MATT WALKER: The way we go about testing these questions is we'll usually train subjects on memory tasks.

Matt Walker is a sleep and memory researcher at Beth Israel Deaconess Medical Center.

WALKER: So subjects would sit at a computer keyboard and using their left hand they would type out a particular sequence, such as 4-1-3-2-4.

Walker's subjects practice the task over and over. Then, after a 12-hour break, they're re-tested for speed and accuracy. The performance of subjects who stay awake doesn't change. But those who sleep during their break improve by twenty to thirty percent.

WALKER: So in other words, following practice, your brain will continue to learn in the absence of any further training. So it is really quite magical. However, that delayed learning occurs exclusively across periods of sleep.

Walker has also shown that depriving someone of sleep for one full night and then giving them catch-up sleep on later nights produces no improvement. As Walker puts it, "if you don't snooze, you lose."

Some scientists remain skeptical of the link between sleep and memory. Jerry Siegel, a sleep researcher at UCLA, points out that many people do not experience REM, or "dreaming", sleep at all.

JERRY SIEGEL: People who don't have REM sleep either through brain injury or taking drugs have no cognitive deficit whatsoever. And there are people who have gone without REM sleep for years.

Matt Walker, of Beth Israel Deaconess, counters that the different phases of sleep seem to serve different functions. He says REM sleep appears most important for reinforcing emotionally charged memories — precisely the area where brain injury patients and people on psychotropic drugs often have trouble.

But if memory isn't a backpack where facts and experiences are preserved, what is it? And what is the role of sleep? Matt Wilson of MIT believes we process memories so we can re-evaluate them:

WILSON: Either for the purpose of selecting and strengthening certain memories. Or I think more importantly for going back and comparing different experiences that may have occurred at different times. And the reason for comparing is so that one can learn from them.
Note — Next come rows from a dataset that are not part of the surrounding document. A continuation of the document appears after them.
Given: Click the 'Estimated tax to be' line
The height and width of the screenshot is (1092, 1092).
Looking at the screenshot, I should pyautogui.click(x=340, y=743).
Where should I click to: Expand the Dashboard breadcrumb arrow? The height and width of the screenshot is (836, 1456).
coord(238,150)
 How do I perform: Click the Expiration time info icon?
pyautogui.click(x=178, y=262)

A decade ago, there was little scientific evidence to explain why we sleep. The emerging science of memory provides at least some explanation of what's going on during that third of our lives. For WBUR, I'm Allan Coukell.Sidebar: Meat versus Machine

Matthew Wilson believes that the brain processes memory to develop "wisdom"--which he defines as the ability to make the right decision based on partial information. That is also one goal of research in artificial intelligence, and Professor Wilson (who trained as an engineer) finds an interesting correlation between how rats replay their experiences and how some computers make decisions.

It seems that when the rats are asleep, they normally play their experiences forward. But when they are just resting — daydreaming, Wilson calls it — the replay patterns run backwards.
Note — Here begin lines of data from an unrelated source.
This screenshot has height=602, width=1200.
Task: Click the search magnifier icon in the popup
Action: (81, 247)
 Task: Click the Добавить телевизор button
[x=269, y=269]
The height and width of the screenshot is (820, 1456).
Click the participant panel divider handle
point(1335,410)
Rich Sutton, an artificial intelligence researcher at the University of Alberta, says a number of computer algorithms, so-called reinforcement learning algorithms, also work backwards. "These are algorithms designed for whenever you have a sequence of decisions to make. It's been applied to autopilots for helicopters, computer games; many, many robots, financial applications, logistics."

Professor Sutton, who studied psychology before switching to computers, says maybe it isn't surprising that a rat learning to remember a maze would start with the reward and work backward to figure out how he got it. The same principals of efficient processing could apply to animals and computers.

This program aired on March 30, 2007. The audio for this program is not available.